An estimated 11 million people in the United States have eating disorders, the vast majority of them young females, but many insurance companies have been reluctant to cover the full extended cost of treatment, which can run more than $1,000 a day.

Though the Smiths' insurance policy covers the full cost of treatment for Janell's anorexia, in many states, insurance companies do not, instead only covering 30 or 60 days of hospital care. Only 13 states mandate coverage for at least some eating disorders, said Diane Robertson at the ECRI Institute, an independent nonprofit organization that tracks such legislation.

Those policies, advocates say, have left families with massive debt. "I see families go broke over this," said Lynn Grefe, CEO of the National Eating Disorder Association. "It's real discrimination as far as I'm concerned."

Dawn Beye said her daughter's struggle with anorexia cost her family more than $300,000 after their insurer refused to cover more than 30 days of hospital treatment a year.

Beye's daughter, now 18, spent more than a year of the last three in the hospital. The disorder has caused her daughter serious medical problems, she said, including a reduced heart rate and bone thinning.

"Financially, we were devastated," Beye said. "We lost everything that we worked for, for a college education. We had to tap into every resource that was available."

Beye's attorney said the insurer, Horizon Blue Cross Blue Shield of New Jersey, agreed to reimburse a "significant" amount of her out-of-pocket costs after she filed a class-action in New Jersey.

The suit claims insurance companies in New Jersey should treat eating disorders as biologically based illnesses, like schizophrenia, which would have entitled their daughter to greater coverage. Neither Beye nor her lawyer would disclose how much the company paid. Blue Cross said medical privacy laws prohibited it from commenting on the specifics of Beye's case.

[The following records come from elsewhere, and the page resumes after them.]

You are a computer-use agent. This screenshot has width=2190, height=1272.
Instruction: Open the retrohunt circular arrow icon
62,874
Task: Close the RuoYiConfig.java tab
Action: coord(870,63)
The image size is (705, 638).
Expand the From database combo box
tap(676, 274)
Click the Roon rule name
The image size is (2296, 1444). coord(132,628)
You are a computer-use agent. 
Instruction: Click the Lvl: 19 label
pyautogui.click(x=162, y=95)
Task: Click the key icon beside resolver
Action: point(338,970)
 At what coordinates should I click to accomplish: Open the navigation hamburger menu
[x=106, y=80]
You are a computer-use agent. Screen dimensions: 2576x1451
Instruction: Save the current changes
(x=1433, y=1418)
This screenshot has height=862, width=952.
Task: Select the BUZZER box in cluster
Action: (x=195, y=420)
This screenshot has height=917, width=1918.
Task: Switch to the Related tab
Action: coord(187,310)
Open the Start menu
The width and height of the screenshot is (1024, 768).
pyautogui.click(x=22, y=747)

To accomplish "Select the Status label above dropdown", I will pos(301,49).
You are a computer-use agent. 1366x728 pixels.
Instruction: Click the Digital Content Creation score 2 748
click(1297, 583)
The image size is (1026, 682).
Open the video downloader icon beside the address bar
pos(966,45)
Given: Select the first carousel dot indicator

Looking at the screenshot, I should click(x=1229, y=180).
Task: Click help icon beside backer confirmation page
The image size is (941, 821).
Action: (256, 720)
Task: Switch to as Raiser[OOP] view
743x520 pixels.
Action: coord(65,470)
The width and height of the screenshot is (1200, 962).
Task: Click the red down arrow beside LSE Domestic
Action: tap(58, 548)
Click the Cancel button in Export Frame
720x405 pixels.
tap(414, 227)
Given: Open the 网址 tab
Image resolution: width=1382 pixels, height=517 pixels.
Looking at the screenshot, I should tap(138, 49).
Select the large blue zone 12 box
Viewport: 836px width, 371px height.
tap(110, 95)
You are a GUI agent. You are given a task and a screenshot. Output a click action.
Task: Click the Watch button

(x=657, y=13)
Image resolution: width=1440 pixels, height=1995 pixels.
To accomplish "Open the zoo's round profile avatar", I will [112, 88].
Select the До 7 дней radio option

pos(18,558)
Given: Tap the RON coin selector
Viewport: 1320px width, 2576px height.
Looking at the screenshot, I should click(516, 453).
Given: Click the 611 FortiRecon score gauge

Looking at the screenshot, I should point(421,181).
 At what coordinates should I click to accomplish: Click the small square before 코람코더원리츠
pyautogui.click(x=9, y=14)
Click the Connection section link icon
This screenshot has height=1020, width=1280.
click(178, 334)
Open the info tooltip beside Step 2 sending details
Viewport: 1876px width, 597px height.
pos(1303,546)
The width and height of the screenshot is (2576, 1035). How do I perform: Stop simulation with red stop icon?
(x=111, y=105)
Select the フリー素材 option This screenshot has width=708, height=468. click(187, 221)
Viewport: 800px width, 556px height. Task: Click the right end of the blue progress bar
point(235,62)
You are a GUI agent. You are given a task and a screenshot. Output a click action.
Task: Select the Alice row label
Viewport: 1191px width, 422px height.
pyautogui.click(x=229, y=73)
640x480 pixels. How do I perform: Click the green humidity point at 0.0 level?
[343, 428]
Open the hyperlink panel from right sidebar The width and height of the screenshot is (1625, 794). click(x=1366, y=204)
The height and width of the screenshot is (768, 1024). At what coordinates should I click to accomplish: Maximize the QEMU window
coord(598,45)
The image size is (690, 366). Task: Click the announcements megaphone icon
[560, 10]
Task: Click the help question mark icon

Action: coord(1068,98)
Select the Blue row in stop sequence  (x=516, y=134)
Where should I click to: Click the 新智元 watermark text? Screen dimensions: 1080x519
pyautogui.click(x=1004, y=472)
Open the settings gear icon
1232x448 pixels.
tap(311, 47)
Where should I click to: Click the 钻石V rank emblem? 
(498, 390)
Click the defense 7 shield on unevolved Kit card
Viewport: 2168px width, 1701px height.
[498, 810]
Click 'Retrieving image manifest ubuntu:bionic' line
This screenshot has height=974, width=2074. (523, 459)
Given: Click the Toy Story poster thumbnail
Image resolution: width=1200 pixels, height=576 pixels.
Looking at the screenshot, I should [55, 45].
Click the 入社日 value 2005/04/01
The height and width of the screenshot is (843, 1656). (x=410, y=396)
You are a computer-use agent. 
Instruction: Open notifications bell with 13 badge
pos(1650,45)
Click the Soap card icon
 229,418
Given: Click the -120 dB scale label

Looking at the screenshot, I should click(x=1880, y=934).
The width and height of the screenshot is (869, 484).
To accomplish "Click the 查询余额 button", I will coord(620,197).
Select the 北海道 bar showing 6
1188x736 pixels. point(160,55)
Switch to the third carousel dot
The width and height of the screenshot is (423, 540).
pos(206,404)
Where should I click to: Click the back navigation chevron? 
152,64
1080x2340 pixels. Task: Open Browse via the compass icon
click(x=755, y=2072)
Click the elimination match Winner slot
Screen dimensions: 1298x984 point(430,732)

"It's so difficult to see someone that you love struggle with this, and then have to fight with the insurance company to get them well," Beye said. "We're going to lose more and more people" to eating disorders.

Horizon Blue Cross Blue Shield of New Jersey has argued that there is no proof that eating disorders are caused by biological, rather than psychological and environmental factors.

In a statement, the company said it provided the Beye family "with all of the contracted benefits they are entitled to under their policies," adding, "historically, and in light of presently existing evidence-based medical research, eating disorders are not biologically based mental illnesses."

"Most people understand that health insurance companies cannot pay 100 percent of each and every desired medical treatment," the statement said. "In this case, the plaintiffs are seeking to extend the inpatient treatment benefits beyond what is allowed in their current policies."

The insurers' argument that eating disorders should not be characterized as biologically based mental illness has been disputed by some leading researchers. The director of the National Institute of Mental Health wrote in a 2006 letter that anorexia has "a biological core, with genetic components."